==== Excerpt ====

World Economy

Erratic Saudi Policies Blocking Investments

MBS has put the Middle East on a collision course. He is increasingly seen as an autocrat who cannot tolerate any dissent or criticism
US President Donald Trump (R) and MBS in Washington on March 14.US President Donald Trump (R) and MBS in Washington on March 14.

Since the ascension to the throne of King Salman bin Abdul-Aziz al Saud in 2015 and the rise of his son Mohammed bin Salman (aka MBS), first as defense minister and then as crown prince, the kingdom’s foreign policy has faced difficult choices in a fraught region.

With rare exceptions, the Saudis have lurched from one poor decision to the next; the Canada caper is the latest. The erratic diplomacy is hurting the kingdom, Al-Monitor reported.

The first tough decision of the new leadership is still their worst, to intervene in the Yemeni civil war. The Saudi bombing of a school bus this week is symptomatic of the Saudi coalition’s difficulties in avoiding civilian casualties in launching airstrikes against targets in a poor, backward country.

==== Material supplied ====

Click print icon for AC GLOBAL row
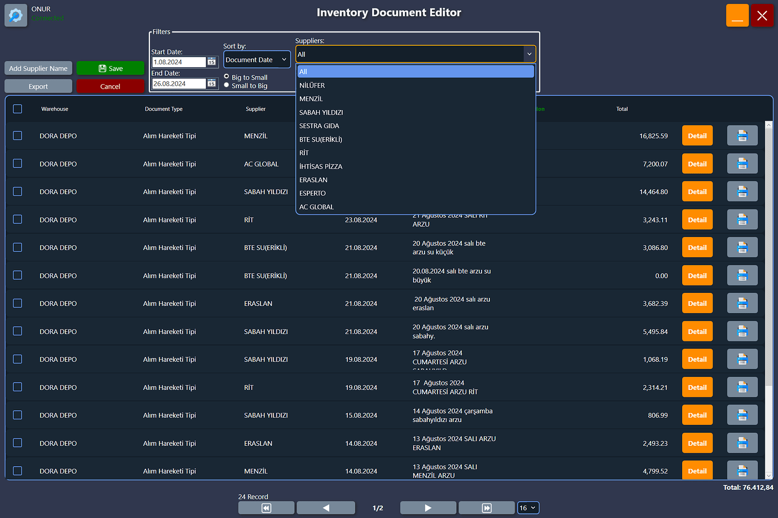The width and height of the screenshot is (778, 518). click(x=742, y=164)
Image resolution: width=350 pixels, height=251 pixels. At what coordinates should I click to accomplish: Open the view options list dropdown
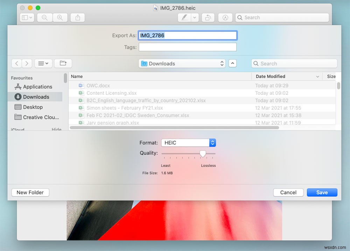tap(43, 63)
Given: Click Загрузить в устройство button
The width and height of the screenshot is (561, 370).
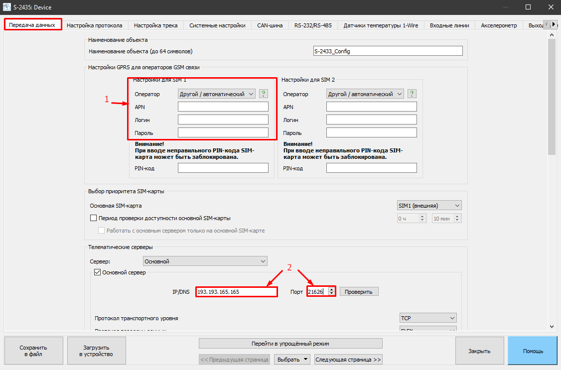Looking at the screenshot, I should click(x=96, y=351).
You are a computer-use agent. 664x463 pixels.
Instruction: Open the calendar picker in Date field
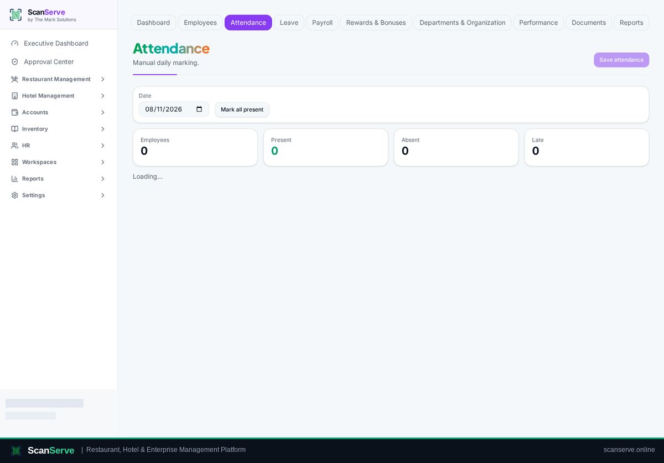(199, 109)
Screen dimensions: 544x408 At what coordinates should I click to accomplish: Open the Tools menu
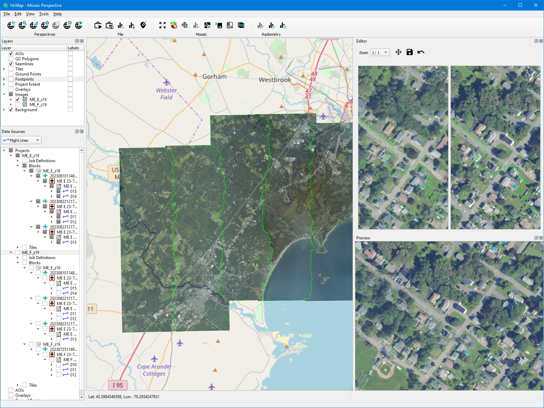44,14
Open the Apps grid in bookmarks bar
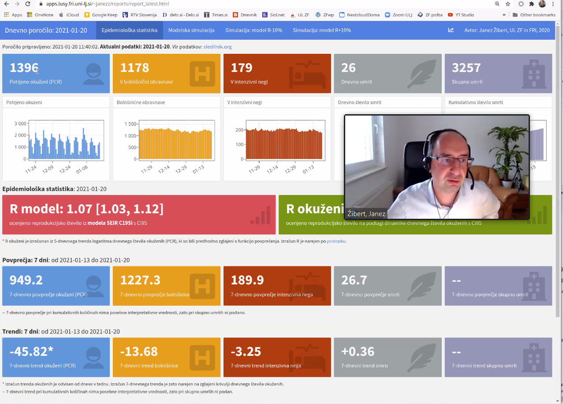The width and height of the screenshot is (563, 404). point(13,15)
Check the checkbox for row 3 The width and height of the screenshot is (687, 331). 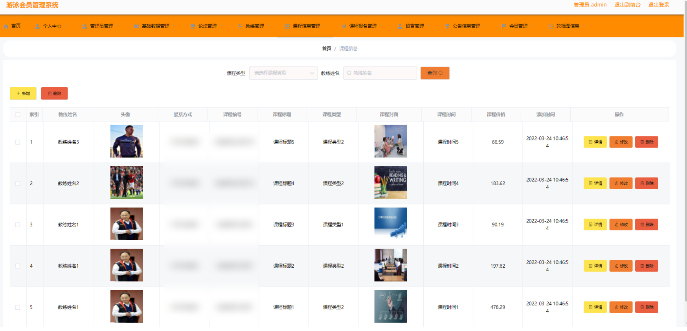(x=18, y=224)
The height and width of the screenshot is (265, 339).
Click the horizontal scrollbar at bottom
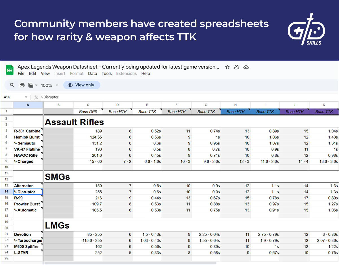click(x=130, y=263)
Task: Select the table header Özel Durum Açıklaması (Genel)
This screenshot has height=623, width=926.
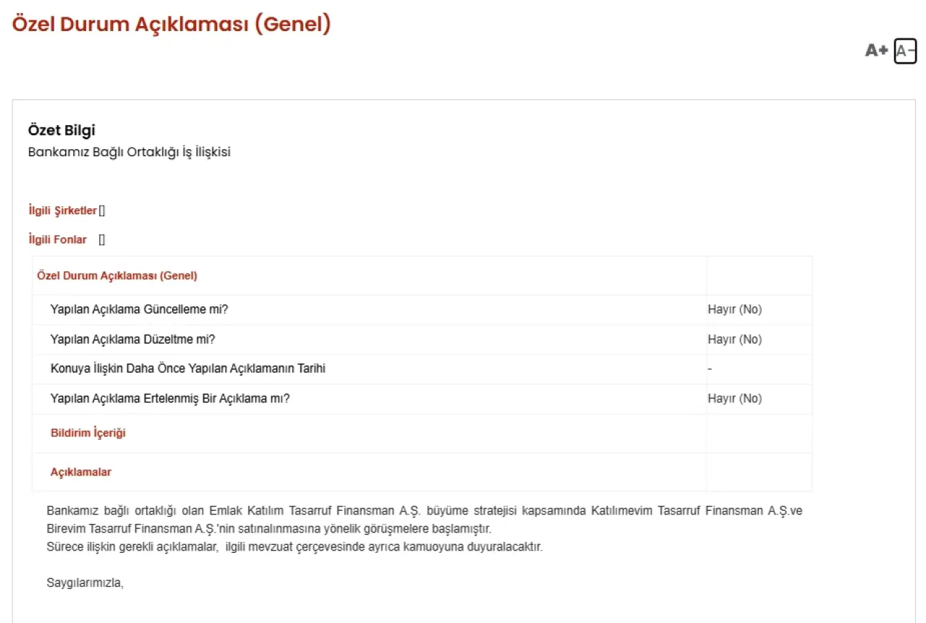Action: coord(116,276)
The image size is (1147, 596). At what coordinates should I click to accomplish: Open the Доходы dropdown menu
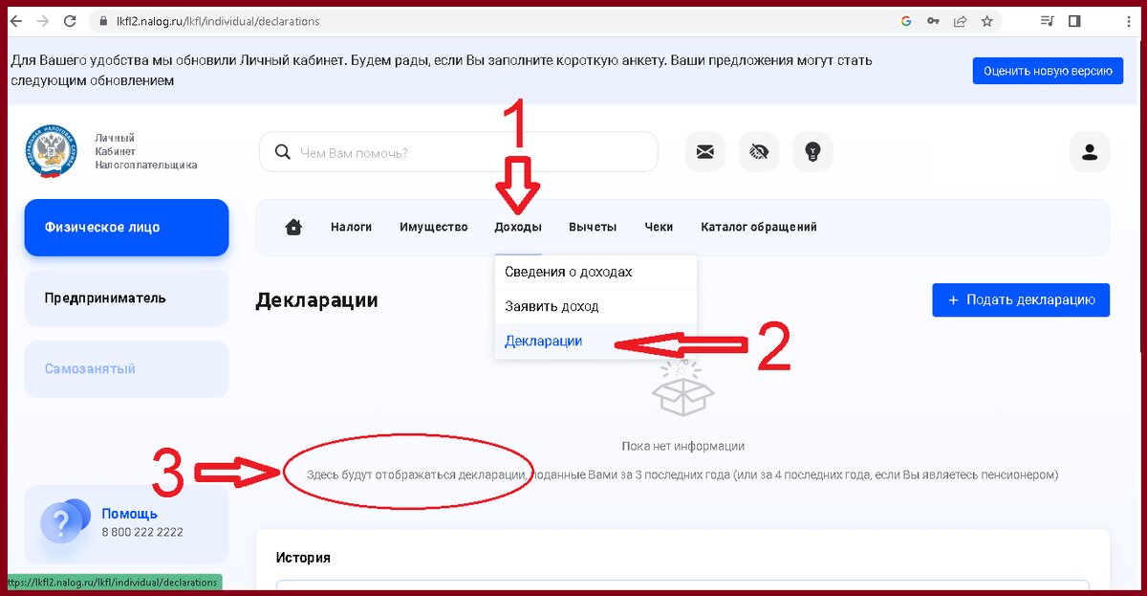pyautogui.click(x=518, y=227)
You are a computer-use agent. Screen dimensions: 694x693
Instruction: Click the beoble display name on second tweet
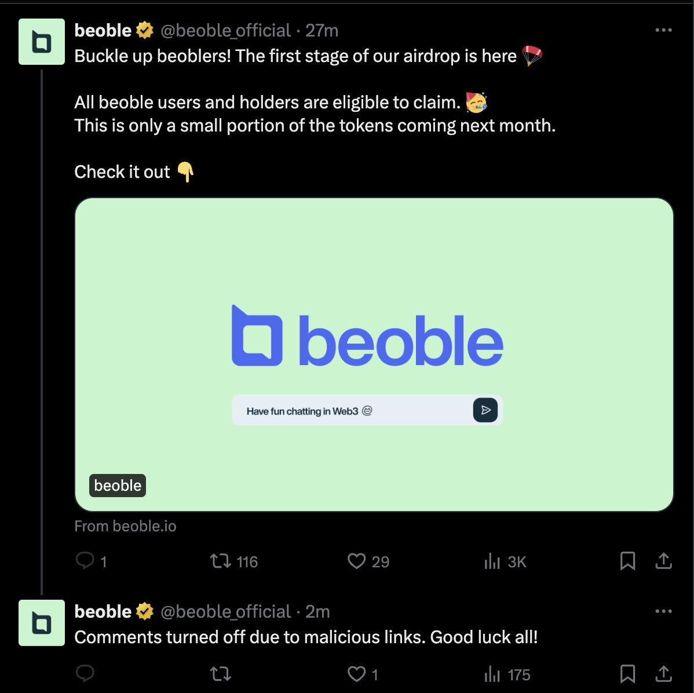[103, 611]
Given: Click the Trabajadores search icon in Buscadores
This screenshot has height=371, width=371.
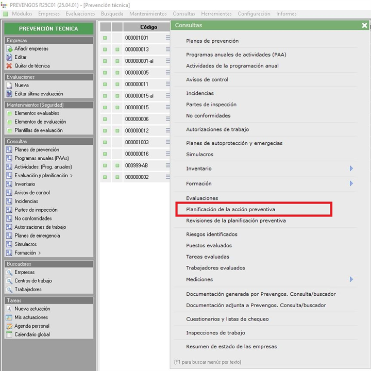Looking at the screenshot, I should click(9, 290).
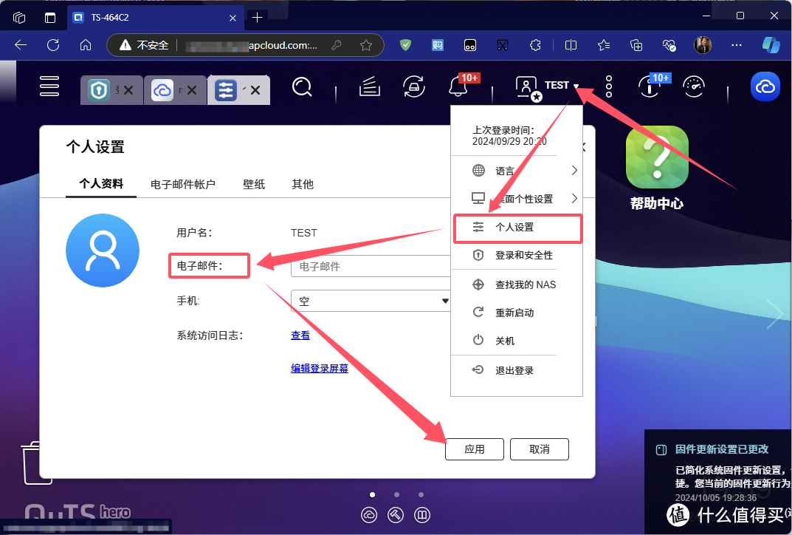Image resolution: width=792 pixels, height=535 pixels.
Task: Open the search magnifier in the toolbar
Action: click(x=302, y=86)
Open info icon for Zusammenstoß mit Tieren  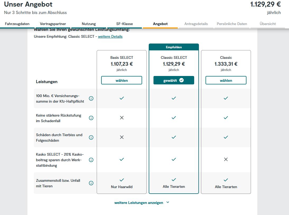(x=91, y=183)
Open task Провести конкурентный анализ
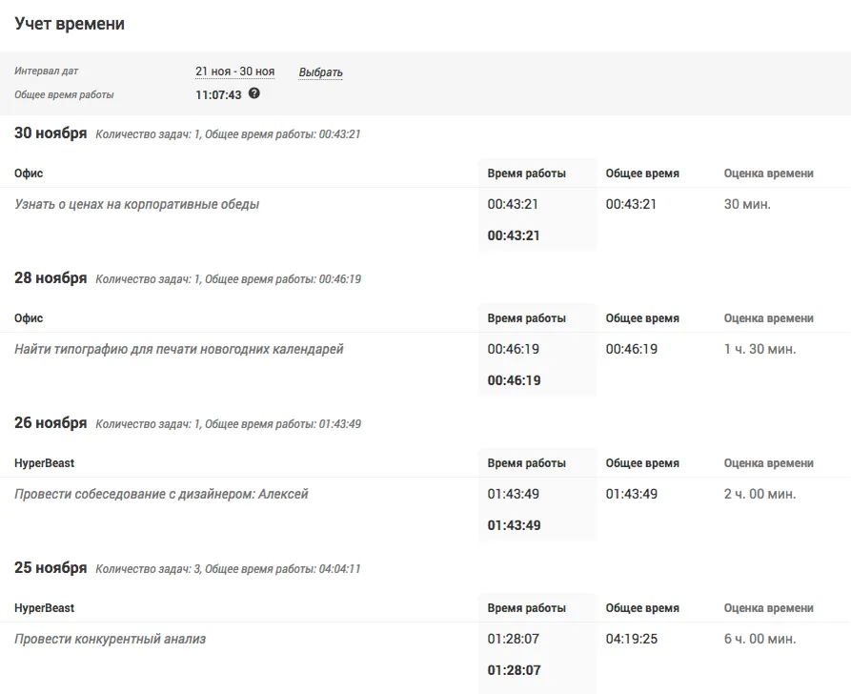Image resolution: width=851 pixels, height=694 pixels. (x=111, y=639)
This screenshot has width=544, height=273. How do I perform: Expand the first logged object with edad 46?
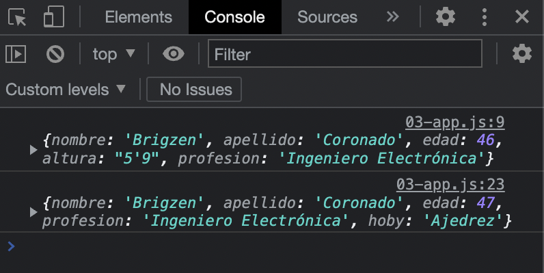click(33, 150)
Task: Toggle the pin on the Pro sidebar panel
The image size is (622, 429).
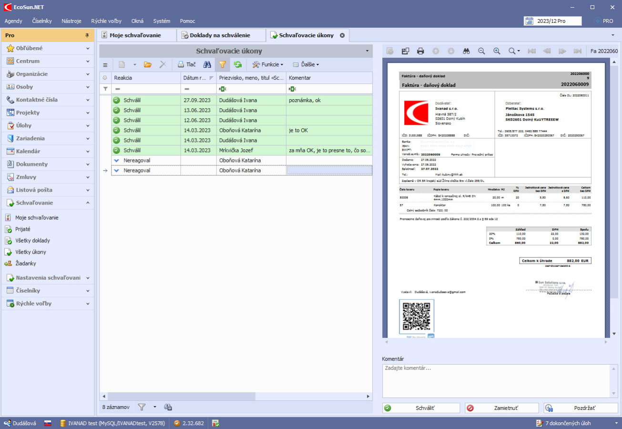Action: [87, 35]
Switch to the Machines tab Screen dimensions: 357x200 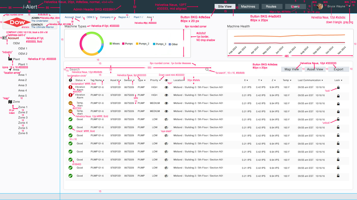click(x=248, y=7)
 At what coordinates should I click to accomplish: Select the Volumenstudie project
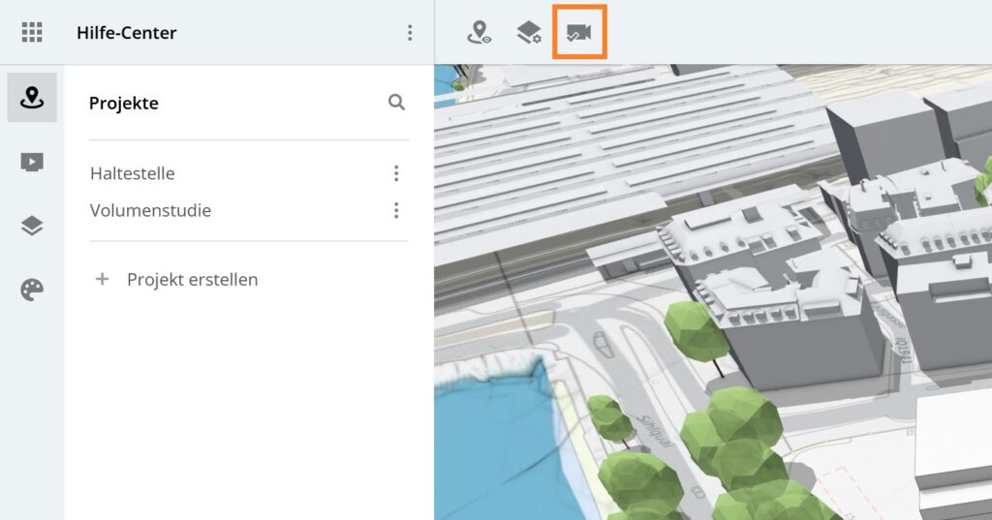[x=150, y=210]
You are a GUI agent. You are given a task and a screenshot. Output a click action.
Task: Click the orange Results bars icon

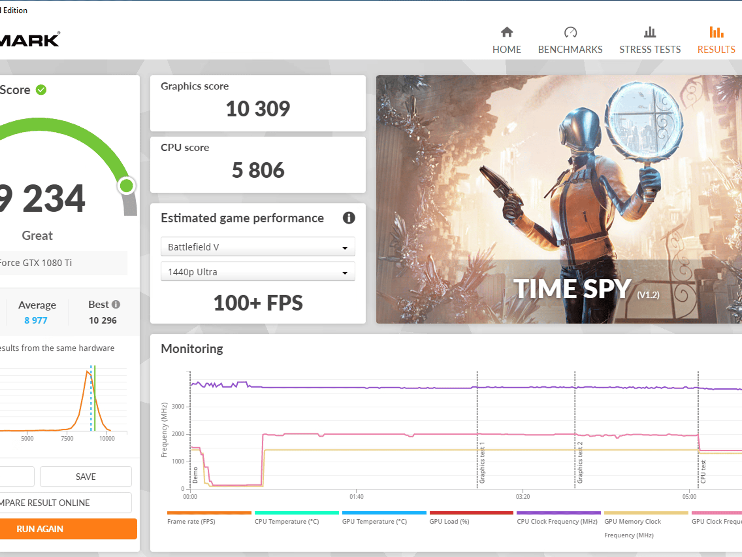pyautogui.click(x=716, y=32)
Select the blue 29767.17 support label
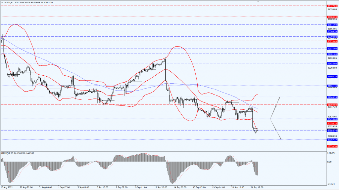Image resolution: width=339 pixels, height=190 pixels. [x=332, y=140]
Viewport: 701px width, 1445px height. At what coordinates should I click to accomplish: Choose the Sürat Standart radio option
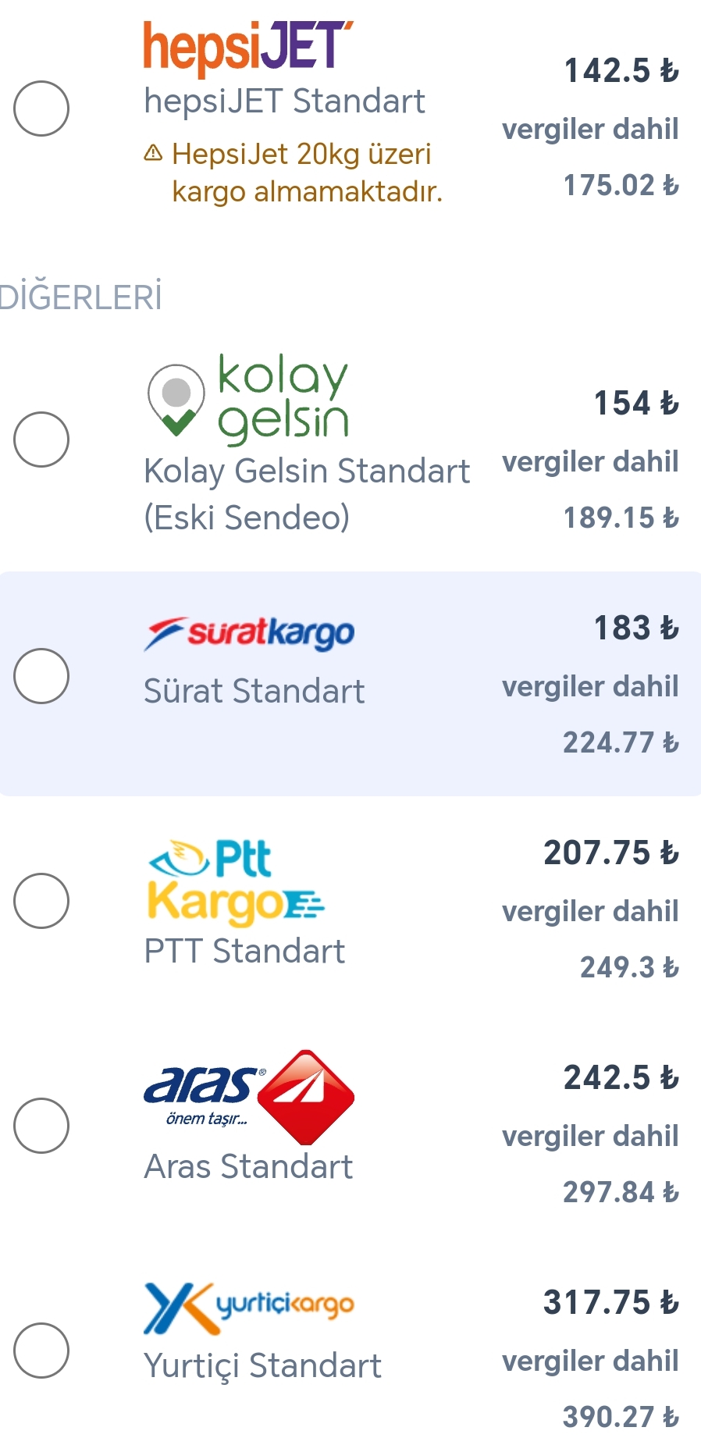pyautogui.click(x=41, y=676)
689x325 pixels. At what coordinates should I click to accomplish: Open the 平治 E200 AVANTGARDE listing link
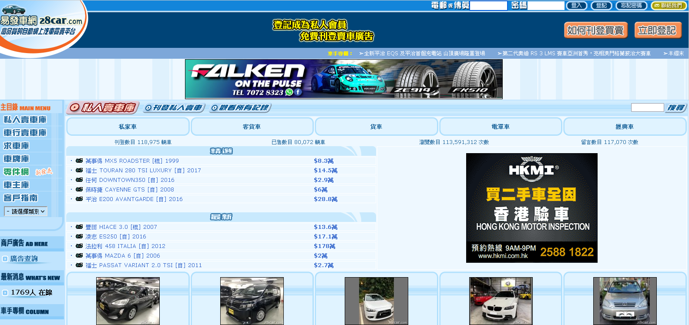134,199
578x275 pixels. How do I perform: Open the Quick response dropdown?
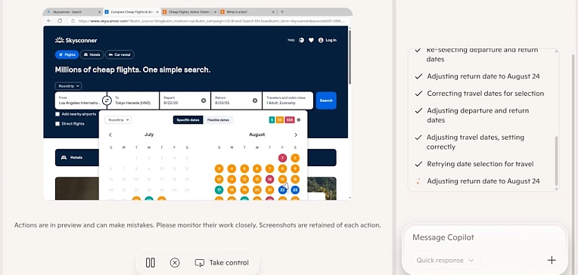click(446, 261)
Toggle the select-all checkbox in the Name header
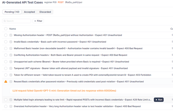 [x=6, y=29]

====

Which people does the article on Saudi policies mention by name? Rely only on the text itself for what follows.

- Mohammed bin Salman (MBS)
- Donald Trump
- King Salman bin Abdul-Aziz al Saud